These results are consistent with improvements in the IRS in adult subjects when treated with sildenafil. Further these results are consistent with improvements in glucose control in patients having type 2 diabetes mellitus when treated with sildenafil. Thus the present invention provides a method of treatment of type 2 diabetes mellitus comprising treating a subject in need of such treatment with a selective pyrazolopyrimidinone cGMP PDE5 inhibitor (as defined hereinbefore) and especially sildenafil. In particular said treatment is effected by the oral route. [0235]
The results of clinical trial 2 are supporting for the use of a selective cGMP PDE5 inhibitor as defined hereinbefore, and especially sildenafil for the treatment of IGT. [0236]
Additionally these results are consistent with improvements in the IRS in adult subjects when treated with a combination of sildenafil and glucose-lowering agents. Thus the present invention additionally comprises the combination of a selective PDE5 inhibitor and a glucose-lowering agent for the treatment of the IRS. In particular said combined treatment is effected by the oral route. [0237]
According to a further aspect the present invention provides a combination therapy suitable for use in the treatment of the IRS, IR, type 2 diabetes mellitus, impaired glucose tolerance (IGT), hyperuricaemia and/or gout, dyslipidemia, the procoagulant state or truncal obesity wherein said combination comprises a selective cGMP PDE5 inhibitor, preferably a pyrazolopyrimidinone, especially sildenafil with an additional agent active as defined hereinbefore and preferably (16), (40), (41), (42), (50), (52), (53) and/or (54), more preferably one or more of: weight loss agents, sulfonyl ureas, insulin, Rezulin, Avandia, Actos, Glipizide, Metformin, Acarbose, rosiglitasone, pioglitazone, farglitazar, LY333531, CS011, PPAR-alpha agonists, and/or CP-470711. [0238]
According to a yet further aspect said combination treatment(s) is/are effected orally and further may be in the form of a kit. [0239]
Taken together, the results from both the animal and human trials are consistent with improvements in the IRS as well as in clinical parameters associated with the IRS. That is, improvements in triglycerides in both diabetic and non-diabetic experiments as well as improvement in glucose in those with diabetes support the activity of PDE5 inhibitor compounds, including but not limited to sildenafil, on the IRS. [0240]

Claims

1. A method of treating the insulin resistance syndrome in a mammal comprising administering to said mammal an effective amount of a selective cGMP PDE5 inhibitor or a pharmaceutically acceptable salt, solvate or composition thereof, wherein the insulin resistance syndrome means the concomitant existence in said mammal of two or more of: dyslipidemia; hypertension; type 2 diabetes mellitus, impaired glucose tolerance (IGT) or a family history of diabetes; hyperuricaemia and/or gout; a pro-coagulant state; atherosclerosis; or truncal obesity.

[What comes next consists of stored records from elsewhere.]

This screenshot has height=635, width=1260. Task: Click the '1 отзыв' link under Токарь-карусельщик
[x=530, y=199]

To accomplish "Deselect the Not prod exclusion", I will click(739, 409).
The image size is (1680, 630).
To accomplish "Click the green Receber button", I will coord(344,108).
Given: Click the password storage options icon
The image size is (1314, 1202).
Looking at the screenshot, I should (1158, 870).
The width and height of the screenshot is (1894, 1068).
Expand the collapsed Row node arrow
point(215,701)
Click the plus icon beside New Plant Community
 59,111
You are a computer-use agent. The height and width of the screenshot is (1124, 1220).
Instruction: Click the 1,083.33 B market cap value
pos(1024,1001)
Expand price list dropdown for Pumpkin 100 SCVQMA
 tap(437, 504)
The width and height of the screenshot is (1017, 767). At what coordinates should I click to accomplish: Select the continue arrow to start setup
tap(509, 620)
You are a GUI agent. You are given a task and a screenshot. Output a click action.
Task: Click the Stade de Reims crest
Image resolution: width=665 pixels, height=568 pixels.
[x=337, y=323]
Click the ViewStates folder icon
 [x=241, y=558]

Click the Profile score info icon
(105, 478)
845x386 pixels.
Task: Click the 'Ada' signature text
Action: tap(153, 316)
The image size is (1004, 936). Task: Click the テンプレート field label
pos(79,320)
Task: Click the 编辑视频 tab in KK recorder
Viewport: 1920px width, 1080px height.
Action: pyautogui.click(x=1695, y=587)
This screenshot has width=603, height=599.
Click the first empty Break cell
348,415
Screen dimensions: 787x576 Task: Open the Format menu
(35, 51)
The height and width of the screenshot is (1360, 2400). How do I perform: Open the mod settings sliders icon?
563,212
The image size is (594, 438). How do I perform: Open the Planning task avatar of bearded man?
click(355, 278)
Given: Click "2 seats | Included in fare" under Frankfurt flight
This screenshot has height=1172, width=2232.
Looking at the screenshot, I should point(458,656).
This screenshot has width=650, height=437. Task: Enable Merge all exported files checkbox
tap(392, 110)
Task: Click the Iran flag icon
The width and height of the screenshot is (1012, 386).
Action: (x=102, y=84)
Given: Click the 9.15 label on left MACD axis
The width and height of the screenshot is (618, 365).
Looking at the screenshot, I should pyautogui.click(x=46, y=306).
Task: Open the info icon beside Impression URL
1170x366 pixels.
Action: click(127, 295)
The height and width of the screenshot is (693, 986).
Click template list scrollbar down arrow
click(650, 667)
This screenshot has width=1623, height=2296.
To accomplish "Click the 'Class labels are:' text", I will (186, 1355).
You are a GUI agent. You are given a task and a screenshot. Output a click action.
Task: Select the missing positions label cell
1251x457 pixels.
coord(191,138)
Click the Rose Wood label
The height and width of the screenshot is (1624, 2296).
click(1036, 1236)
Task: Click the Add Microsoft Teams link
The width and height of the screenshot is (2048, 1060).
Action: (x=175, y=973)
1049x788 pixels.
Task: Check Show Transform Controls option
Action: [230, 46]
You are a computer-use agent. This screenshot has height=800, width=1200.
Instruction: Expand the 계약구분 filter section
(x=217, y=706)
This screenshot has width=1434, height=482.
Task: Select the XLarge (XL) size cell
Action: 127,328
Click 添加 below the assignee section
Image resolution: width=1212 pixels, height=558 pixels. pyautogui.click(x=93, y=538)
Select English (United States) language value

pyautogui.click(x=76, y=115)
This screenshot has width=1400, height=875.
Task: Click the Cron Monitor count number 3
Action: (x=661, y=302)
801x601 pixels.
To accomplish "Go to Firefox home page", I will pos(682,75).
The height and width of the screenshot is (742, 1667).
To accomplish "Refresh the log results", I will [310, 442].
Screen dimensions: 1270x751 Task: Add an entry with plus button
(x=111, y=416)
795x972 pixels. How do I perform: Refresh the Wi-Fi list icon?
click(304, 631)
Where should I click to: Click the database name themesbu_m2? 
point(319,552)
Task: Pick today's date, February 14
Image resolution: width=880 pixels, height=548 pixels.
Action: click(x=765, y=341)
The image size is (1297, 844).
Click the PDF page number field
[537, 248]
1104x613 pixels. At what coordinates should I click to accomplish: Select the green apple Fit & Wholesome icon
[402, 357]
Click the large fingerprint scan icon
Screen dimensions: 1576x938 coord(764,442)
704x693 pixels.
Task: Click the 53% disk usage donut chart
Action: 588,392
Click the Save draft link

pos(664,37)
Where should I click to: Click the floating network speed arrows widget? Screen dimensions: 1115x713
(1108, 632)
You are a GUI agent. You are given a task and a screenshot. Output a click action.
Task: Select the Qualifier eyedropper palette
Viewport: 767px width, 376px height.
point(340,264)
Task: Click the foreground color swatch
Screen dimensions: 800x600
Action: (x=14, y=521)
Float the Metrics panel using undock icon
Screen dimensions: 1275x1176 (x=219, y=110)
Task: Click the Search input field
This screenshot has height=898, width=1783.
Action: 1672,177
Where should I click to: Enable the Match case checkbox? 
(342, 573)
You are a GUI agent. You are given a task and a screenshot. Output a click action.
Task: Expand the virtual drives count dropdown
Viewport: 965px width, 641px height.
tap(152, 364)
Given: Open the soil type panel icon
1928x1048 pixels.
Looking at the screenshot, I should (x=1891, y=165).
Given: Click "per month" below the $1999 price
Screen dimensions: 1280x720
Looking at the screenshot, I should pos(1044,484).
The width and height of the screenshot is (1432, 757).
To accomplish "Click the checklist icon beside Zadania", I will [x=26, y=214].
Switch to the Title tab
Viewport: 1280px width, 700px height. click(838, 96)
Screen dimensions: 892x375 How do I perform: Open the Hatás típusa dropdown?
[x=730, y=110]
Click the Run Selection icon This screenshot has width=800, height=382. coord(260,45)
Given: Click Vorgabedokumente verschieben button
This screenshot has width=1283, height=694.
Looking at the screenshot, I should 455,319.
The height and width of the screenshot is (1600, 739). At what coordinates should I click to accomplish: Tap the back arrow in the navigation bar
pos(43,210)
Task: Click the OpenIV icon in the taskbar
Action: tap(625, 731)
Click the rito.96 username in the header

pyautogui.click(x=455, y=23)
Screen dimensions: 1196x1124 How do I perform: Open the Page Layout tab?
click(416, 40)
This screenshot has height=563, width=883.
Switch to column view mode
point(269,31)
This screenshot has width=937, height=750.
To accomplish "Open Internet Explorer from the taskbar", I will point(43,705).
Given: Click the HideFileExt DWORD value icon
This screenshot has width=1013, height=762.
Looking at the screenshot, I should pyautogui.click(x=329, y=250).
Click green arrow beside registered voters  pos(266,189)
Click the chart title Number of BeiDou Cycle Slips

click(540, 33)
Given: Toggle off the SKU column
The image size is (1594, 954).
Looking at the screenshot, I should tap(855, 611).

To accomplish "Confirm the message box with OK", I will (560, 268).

2. A method of claim 1 wherein said mammal has type 2 diabetes mellitus, impaired glucose tolerance (IGT) or a family history of diabetes and at least one or more of: dyslipidemia; hypertension; hyperuricaemia and/or gout; a pro-coagulant state; atherosclerosis; or truncal obesity.

3. A method of claim 2 wherein said selective cGMP PDE5 inhibitor is sildenafil or sildenafil citrate.

4. A method of claim 1 wherein said mammal has type 2 diabetes mellitus, impaired glucose tolerance (IGT) or a family history of diabetes and at least two or more of: dyslipidemia; hypertension; hyperuricaemia and/or gout; a pro-coagulant state; atherosclerosis; or truncal obesity.

5. A method of claim 1 wherein said mammal has type 2 diabetes mellitus, impaired glucose tolerance or a family history of diabetes and at least three or more of: dyslipidemia; hypertension; hyperuricaemia and/or gout; a pro-coagulant state; atherosclerosis; or truncal obesity.

6. A method of claim 1 wherein said mammal has type 2 diabetes mellitus, impaired glucose tolerance or a family history of diabetes and at least four or more of: dyslipidemia; hypertension; hyperuricaemia and/or gout; a pro-coagulant state; atherosclerosis; or truncal obesity.

7. A method of claim 1 wherein said mammal has type 2 diabetes mellitus, impaired glucose tolerance or a family history of diabetes and at least five or more of: dyslipidemia; hypertension; hyperuricaemia and/or gout; a pro-coagulant state; atherosclerosis; or truncal obesity.

8. A method of claim 1 wherein said mammal has type 2 diabetes mellitus or impaired glucose tolerance; dyslipidemia; hypertension; and truncal obesity.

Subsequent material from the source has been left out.